## Problem description:
Would you write out each line of the material below exactly, skipping every picture?

──────── Records to process ────────

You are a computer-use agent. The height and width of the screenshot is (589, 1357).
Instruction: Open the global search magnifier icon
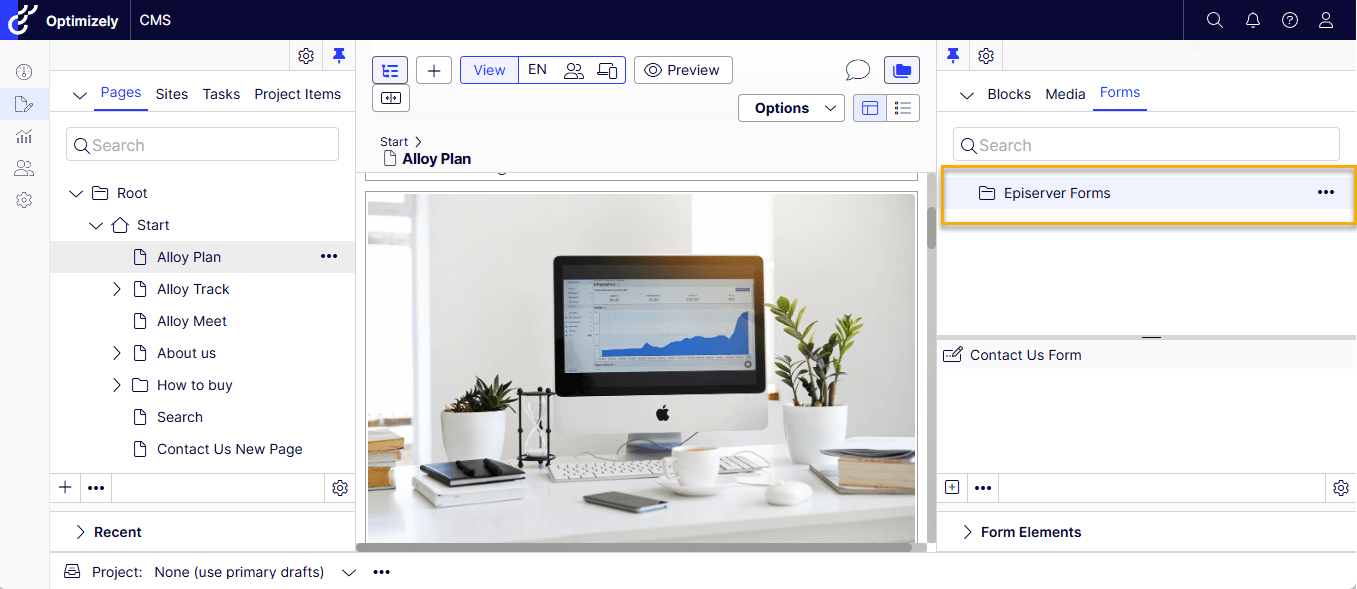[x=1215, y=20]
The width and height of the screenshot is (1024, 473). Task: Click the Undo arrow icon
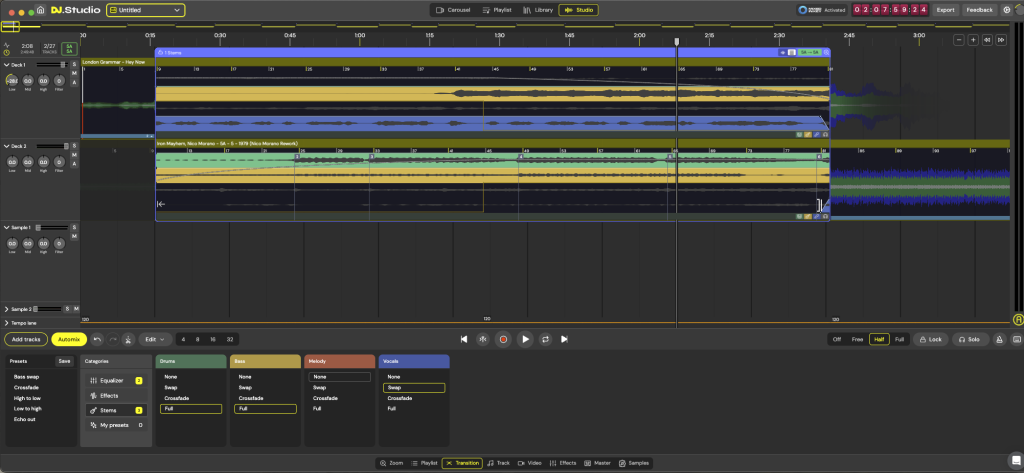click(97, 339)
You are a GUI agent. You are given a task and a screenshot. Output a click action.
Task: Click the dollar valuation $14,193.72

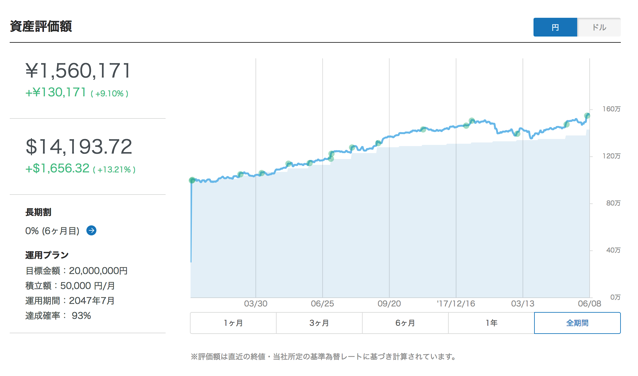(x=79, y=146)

────────

## Reply:
You are a computer-use agent. The height and width of the screenshot is (589, 1357).
Instruction: Open the global search magnifier icon
[x=1215, y=20]
The width and height of the screenshot is (1024, 473). Task: Click the Undo arrow icon
click(97, 339)
You are a GUI agent. You are given a task and a screenshot. Output a click action.
Task: Click the dollar valuation $14,193.72

(x=79, y=146)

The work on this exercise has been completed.